DeepStack variant injects high-detail visual features without bloating the model. No full benchmarks in the announcement, but IBM teases a CVPR 2026 paper on ChartNet. Skeptical note: Synthetic data scales well but risks overfitting to generated patterns; real-world enterprise docs mix scans, handwriting, and noise that synth might miss.
Modularity keeps it practical: Load the LoRA for vision tasks, unload for text. Integrates with IBM’s Granite ecosystem, open-sourced under Apache 2.0, runnable on standard hardware like a single A100 GPU.
Enterprise Implications
Document AI eats enterprise budgets—Gartner pegs the market at $2.5B in 2025, growing 25% yearly.
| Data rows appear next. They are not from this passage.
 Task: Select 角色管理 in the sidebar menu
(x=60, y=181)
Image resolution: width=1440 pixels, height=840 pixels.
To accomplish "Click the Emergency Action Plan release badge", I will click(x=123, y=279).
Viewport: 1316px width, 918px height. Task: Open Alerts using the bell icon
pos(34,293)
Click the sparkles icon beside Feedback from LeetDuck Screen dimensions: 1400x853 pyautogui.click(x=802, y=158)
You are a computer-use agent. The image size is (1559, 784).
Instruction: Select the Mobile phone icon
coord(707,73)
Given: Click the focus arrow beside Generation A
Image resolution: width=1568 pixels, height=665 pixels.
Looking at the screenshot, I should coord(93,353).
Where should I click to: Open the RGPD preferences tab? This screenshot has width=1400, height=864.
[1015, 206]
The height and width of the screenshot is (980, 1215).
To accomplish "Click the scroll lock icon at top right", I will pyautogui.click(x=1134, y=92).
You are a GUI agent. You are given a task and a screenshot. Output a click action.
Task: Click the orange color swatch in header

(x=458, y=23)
Pain points? Tables and charts in invoices, reports, contracts. Legacy OCR like Abbyy or Tesseract chokes on visuals; cloud VLMs from OpenAI/Anthropic rack up API costs ($0.01-0.10 per page) and leak sensitive data.
Granite 4.0 3B Vision counters with open weights, low inference costs (sub-$0.001 per doc on-prem), and privacy control. A 3B model infers at 50-100 tokens/sec on consumer GPUs, versus 10x slower for 70B+ rivals. Pair it with Granite’s text strengths for end-to-end: extract KVPs, summarize charts, generate SQL from tables.
Fair critique: IBM lags hype leaders in raw benchmarks—Granite 3.x trailed Llama 3 on MMLU. Vision claims need independent evals; ChartNet’s million-scale synth is innovative (echoing SynthIA for code models), but diversity gaps could bite on rare formats. Still, for finance/legal ops handling 10K+ docs daily, this beats proprietary black boxes.
Why it matters: Shifts power to self-hosted AI. Enterprises dodge vendor lock-in, slash bills 90%, and audit models. In a post-GDPR world, on-prem VLMs for PII-heavy docs reduce breach risk. Watch for Hugging Face downloads and forks—real test of utility.
Grab it from IBM’s repo, test on your PDFs. If charts are your bottleneck, ChartNet’s code-image-table triad could redefine extraction accuracy.